Russia’s Justice Ministry on Monday named the Environmental Rights Center Bellona as a “foreign agent,” casting doubt on future cooperation between Moscow and the West on critical questions of Cold War nuclear cleanup in the Arctic.
In a troubling development for international ecological groups that deal with questions of Russia’s Cold War nuclear legacy, Moscow’s Justice Ministry on Monday named the Environmental Rights Center Bellona as a “foreign agent.”
ERC Bellona, founded by Alexander Nikitin in 1998, became the 158th organization tarred with the foreign agent label since the restrictive 2012 Law on NGOs came into effect.
Nikitin said the group had been undergoing a so-called unplanned check since before the New Year, and had been told it would receive written notification about its status from the Justice Ministry by December 25th.
But that date came and went with no notice. Nikitin first learned of the new designation Monday, when Russia’s State newswire TASS began reporting on the organization’s designation as a foreign agent.
Bellona's Alexander Nikitin
Credit: Bellona
Nikitin was undeterred by the news.
“We expected this decision,” said Nikitin. But he also said it would not impede the organization’s mission.
“This means that we will continue working,” Nikitin said.
“We won’t throw aside our very important work over such small change,” he said. “All of our projects remain, all of our people will remain, and we will find ways to continue our work.”

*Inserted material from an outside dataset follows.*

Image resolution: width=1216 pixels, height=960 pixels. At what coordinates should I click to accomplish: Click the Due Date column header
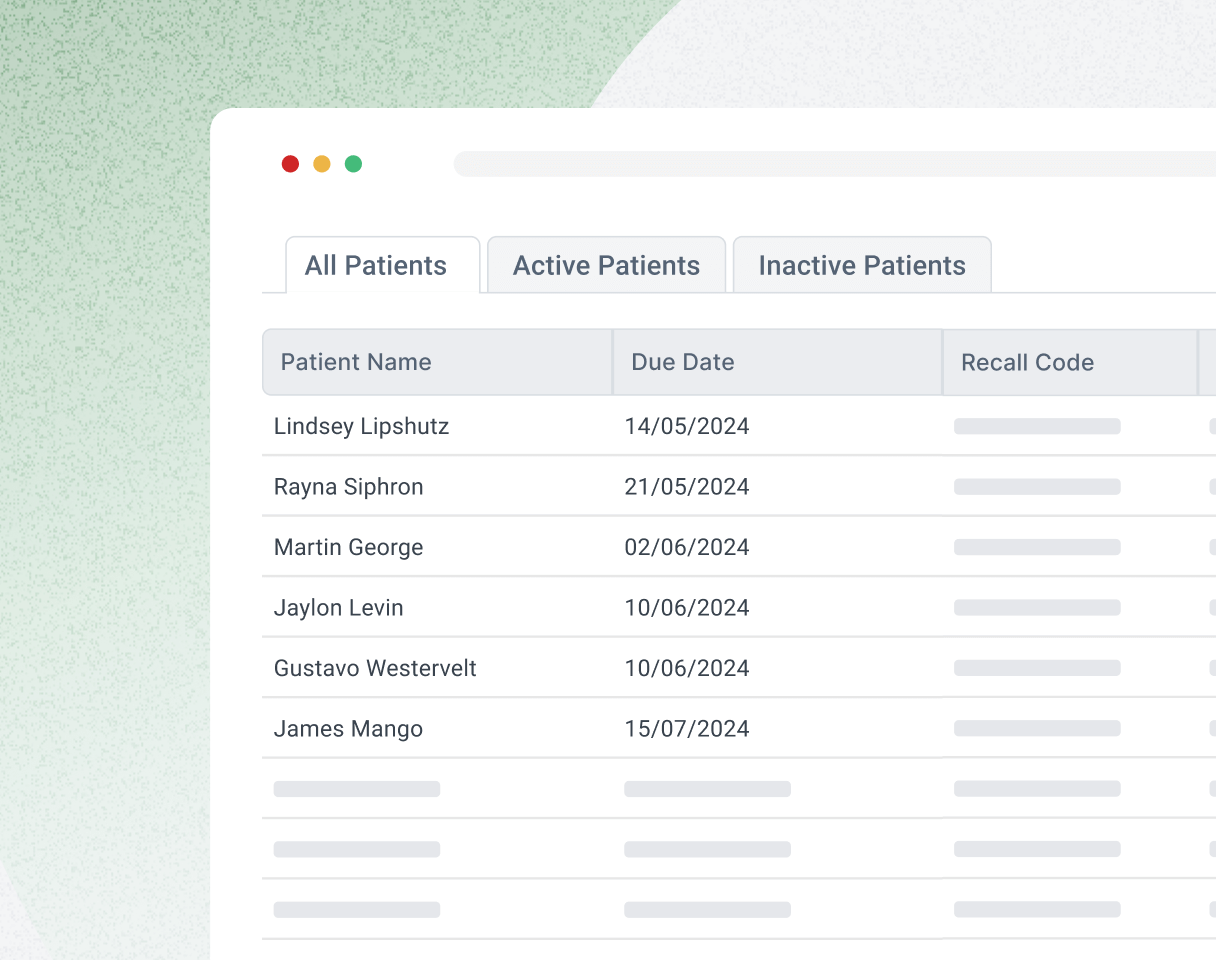point(683,362)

The group has long had a turbulent relationship with officialdom: When it was founded, Nikitin was on trial for supposedly revealing state secrets in a Bellona report on the decrepit state of Russia’s northern nuclear fleet.
In 2000, Nikitin was fully acquitted by the Russian Supreme Court and became the only individual to ever be cleared of treason charges leveled by Russian or Soviet security services.
The report he and Bellona wrote then became a guidepost document for western governments that wanted to invest in helping Russia secure its Cold War legacy of decommissioned nuclear submarines and military nuclear waste, programs that continue successfully to this day.
ERC Bellona has helped target more than $3 billion worth of international funding to dismantle 200 derelict submarines and other floating nuclear hazards in the Arctic region, like the Lepse nuclear service ship.
The group has also been instrumental in decades-long joint efforts between Norway and Russia to clean up the notorious submarine maintenance base at Andreyeva Bay.
Bellona’s efforts were jeopardized in 2012 when the Russian government passed its NGO law stipulating that non-profits operating in whole or in part on foreign funding must register themselves as “foreign agents” with the Justice Ministry if they engage in broadly defined “political activity.”
The Ministry in 2014 was given broad powers to name foreign agents on its own.
The law has shuttered more than a third of NGOs in the country, one of which was Bellona’s oldest Russian office, Bellona Murmansk.
That group decided to disband itself rather than undertake considerable legal costs to have its name removed from the foreign agent registry.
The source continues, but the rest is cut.